Friday, July 30, 2010

The Chilling Effects of Recessions: Battling Climate Change During Bad Times

Matt Kotchen and I have written a new NBER Working Paper that we hope will interest you.

Environmental Concern and the Business Cycle: The Chilling Effect of Recession

Matthew E. Kahn, Matthew J. Kotchen
NBER Working Paper No. 16241
Issued in July 2010

This paper uses three different sources of data to investigate the association between the business cycle—measured with unemployment rates—and environmental concern. Building on recent research that finds internet search terms to be useful predictors of health epidemics and economic activity, we find that an increase in a state’s unemployment rate decreases Google searches for “global warming” and increases searches for “unemployment,” and that the effect differs according to a state’s political ideology. From national surveys, we find that an increase in a state’s unemployment rate is associated with a decrease in the probability that residents think global warming is happening and reduced support for the U.S to target policies intended to mitigate global warming. Finally, in California, we find that an increase in a county’s unemployment rate is associated with a significant decrease in county residents choosing the environment as the most important policy issue. Beyond providing the first empirical estimates of macroeconomic effects on environmental concern, we discuss the results in terms of the potential impact on environmental policy and understanding the full cost of recessions.

UPDATE:

Bloggers are funny people.
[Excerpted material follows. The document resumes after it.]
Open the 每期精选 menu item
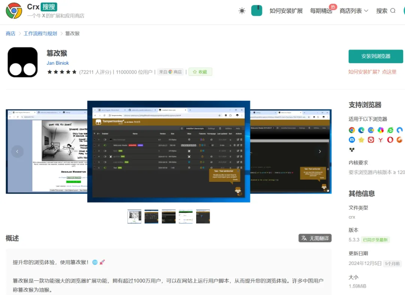Image resolution: width=405 pixels, height=295 pixels. [321, 11]
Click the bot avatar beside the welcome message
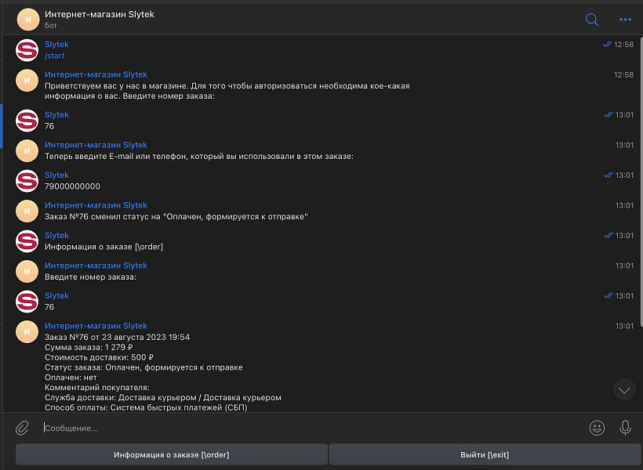The height and width of the screenshot is (470, 643). (x=27, y=80)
Look at how this new paper is attacked here . This intellectual has not bothered to read our paper but he has an opinion. I would like to respond. His main point appears to be that he already knew our main point so there is no contribution made by our empirical work. But, the "conventional wisdom" is often wrong. Ask Galileo and this has been repeated for centuries. Ask Darwin. Now, I am neither Galileo or Darwin but it is the scientist's job to use proper methods to double check the conventional wisdom and that is a contribution. We need to know why President Obama devoted little political capital to enacting climate change legislation and our work suggests that the recession as a "smoking gun" is correct. Does that make our paper worthless? The NBER did not pay us a dime for this research but we have released it as a NBER working paper. So, the intellectual payoff of the Kahn and Kotchen (2010) paper is to offer a convincing test of the claim that "recessions reduce interest in battling climate change". Our evidence says this statement is true and this is valuable knowledge for those who seek to enact new legislation and for environmentalists who often claim that economic growth is an enemy of the environment.